### To do
Print the lines below verbatim, starting at the line that contains "Given: Click the Print icon in quick toolbar" and stopping after the line that contains "I will 96,332.".

[Word and element locating data]
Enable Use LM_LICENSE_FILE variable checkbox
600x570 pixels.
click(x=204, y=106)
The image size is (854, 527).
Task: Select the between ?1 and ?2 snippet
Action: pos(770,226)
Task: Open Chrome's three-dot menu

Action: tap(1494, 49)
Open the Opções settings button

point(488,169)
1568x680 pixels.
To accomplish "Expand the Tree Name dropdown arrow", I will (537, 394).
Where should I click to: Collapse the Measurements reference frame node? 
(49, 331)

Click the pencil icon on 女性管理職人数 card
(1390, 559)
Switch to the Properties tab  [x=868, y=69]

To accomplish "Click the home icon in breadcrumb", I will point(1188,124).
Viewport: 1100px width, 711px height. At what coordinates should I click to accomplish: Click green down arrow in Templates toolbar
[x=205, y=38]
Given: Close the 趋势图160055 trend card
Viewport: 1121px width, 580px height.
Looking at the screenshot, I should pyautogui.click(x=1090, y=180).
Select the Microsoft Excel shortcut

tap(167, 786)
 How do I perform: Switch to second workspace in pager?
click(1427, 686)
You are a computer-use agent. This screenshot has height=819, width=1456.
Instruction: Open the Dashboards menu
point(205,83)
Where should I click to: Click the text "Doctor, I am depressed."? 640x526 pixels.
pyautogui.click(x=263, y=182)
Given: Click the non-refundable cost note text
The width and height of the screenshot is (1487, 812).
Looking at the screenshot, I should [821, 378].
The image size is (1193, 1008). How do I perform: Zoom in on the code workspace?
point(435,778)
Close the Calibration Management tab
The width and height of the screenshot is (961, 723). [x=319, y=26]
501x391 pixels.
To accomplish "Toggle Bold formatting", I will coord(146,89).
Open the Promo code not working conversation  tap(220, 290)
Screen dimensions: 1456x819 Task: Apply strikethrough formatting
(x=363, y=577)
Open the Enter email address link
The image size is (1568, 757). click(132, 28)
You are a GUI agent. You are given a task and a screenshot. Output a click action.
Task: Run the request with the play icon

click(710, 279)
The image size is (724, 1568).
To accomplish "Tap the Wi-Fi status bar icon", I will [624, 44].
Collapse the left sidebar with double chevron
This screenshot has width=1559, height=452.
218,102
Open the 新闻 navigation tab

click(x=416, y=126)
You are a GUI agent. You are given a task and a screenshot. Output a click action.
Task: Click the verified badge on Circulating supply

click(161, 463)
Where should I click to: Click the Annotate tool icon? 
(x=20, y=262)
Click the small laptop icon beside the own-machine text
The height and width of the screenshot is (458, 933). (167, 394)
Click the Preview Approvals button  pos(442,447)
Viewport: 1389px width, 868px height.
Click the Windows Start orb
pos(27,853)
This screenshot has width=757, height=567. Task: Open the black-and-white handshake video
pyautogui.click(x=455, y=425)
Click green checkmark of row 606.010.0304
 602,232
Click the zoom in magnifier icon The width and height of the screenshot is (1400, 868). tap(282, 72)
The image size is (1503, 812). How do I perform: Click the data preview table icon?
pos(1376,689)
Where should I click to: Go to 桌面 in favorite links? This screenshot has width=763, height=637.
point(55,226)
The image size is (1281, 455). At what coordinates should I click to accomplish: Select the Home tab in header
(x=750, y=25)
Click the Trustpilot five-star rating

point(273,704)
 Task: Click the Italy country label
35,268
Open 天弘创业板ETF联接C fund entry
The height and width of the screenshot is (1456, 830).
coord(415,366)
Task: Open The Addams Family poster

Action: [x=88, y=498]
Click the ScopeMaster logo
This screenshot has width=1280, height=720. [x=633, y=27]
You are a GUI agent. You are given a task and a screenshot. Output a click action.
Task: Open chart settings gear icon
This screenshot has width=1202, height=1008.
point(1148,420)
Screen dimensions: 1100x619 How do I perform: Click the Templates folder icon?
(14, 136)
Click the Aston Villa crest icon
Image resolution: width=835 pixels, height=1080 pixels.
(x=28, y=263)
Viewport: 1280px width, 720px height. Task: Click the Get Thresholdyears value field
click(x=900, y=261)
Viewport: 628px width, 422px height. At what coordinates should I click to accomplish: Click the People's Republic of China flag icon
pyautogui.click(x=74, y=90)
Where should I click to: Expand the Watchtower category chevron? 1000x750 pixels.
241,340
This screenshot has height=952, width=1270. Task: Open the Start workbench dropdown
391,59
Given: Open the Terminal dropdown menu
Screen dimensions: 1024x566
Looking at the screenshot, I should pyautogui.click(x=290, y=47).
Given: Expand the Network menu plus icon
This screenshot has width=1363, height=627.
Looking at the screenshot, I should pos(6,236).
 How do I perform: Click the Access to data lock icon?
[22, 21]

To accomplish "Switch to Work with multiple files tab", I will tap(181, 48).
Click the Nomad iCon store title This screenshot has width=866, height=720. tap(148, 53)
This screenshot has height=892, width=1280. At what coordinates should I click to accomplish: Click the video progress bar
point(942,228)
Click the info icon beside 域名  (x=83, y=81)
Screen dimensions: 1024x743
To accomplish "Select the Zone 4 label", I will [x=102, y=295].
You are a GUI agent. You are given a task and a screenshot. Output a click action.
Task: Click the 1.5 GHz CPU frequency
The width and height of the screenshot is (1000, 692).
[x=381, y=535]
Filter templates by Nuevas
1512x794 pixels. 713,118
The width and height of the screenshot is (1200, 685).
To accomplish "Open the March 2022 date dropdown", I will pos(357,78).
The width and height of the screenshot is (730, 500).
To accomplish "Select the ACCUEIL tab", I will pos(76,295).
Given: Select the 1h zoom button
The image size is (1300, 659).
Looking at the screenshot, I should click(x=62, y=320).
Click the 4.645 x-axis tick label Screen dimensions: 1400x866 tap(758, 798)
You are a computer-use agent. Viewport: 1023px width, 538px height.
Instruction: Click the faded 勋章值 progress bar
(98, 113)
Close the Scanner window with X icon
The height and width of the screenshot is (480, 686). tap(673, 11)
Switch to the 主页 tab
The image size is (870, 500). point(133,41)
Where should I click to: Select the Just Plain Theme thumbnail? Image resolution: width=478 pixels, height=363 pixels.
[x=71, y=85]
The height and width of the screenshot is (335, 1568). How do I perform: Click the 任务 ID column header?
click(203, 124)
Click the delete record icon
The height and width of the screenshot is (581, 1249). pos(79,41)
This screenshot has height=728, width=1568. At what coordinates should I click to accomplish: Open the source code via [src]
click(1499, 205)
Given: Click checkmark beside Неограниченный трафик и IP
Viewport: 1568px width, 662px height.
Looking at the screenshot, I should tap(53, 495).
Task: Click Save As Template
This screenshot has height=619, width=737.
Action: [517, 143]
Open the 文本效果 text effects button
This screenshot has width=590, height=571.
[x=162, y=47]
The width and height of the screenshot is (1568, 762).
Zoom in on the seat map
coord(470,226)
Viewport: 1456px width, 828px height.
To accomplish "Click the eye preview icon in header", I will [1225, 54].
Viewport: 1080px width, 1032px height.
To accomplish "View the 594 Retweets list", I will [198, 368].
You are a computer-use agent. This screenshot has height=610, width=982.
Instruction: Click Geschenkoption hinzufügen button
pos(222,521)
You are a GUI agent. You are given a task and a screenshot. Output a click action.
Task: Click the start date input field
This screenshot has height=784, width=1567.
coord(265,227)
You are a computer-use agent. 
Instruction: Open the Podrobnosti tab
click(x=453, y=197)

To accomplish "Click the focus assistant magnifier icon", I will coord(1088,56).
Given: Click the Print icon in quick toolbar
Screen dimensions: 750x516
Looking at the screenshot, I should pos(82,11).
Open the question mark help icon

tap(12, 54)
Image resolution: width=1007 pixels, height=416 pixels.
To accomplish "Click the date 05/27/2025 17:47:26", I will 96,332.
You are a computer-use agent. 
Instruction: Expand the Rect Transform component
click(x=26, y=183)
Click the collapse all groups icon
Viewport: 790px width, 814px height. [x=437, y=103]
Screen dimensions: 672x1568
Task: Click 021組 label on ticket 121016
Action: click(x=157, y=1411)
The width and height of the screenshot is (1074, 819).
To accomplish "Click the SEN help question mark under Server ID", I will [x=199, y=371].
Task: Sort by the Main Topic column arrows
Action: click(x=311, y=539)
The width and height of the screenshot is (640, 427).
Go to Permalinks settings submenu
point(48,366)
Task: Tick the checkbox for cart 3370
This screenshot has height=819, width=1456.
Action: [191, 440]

### Result of this task
Given: Click the Print icon in quick toolbar
Screen dimensions: 750x516
Looking at the screenshot, I should pos(82,11).
Open the question mark help icon

tap(12, 54)
Image resolution: width=1007 pixels, height=416 pixels.
To accomplish "Click the date 05/27/2025 17:47:26", I will 96,332.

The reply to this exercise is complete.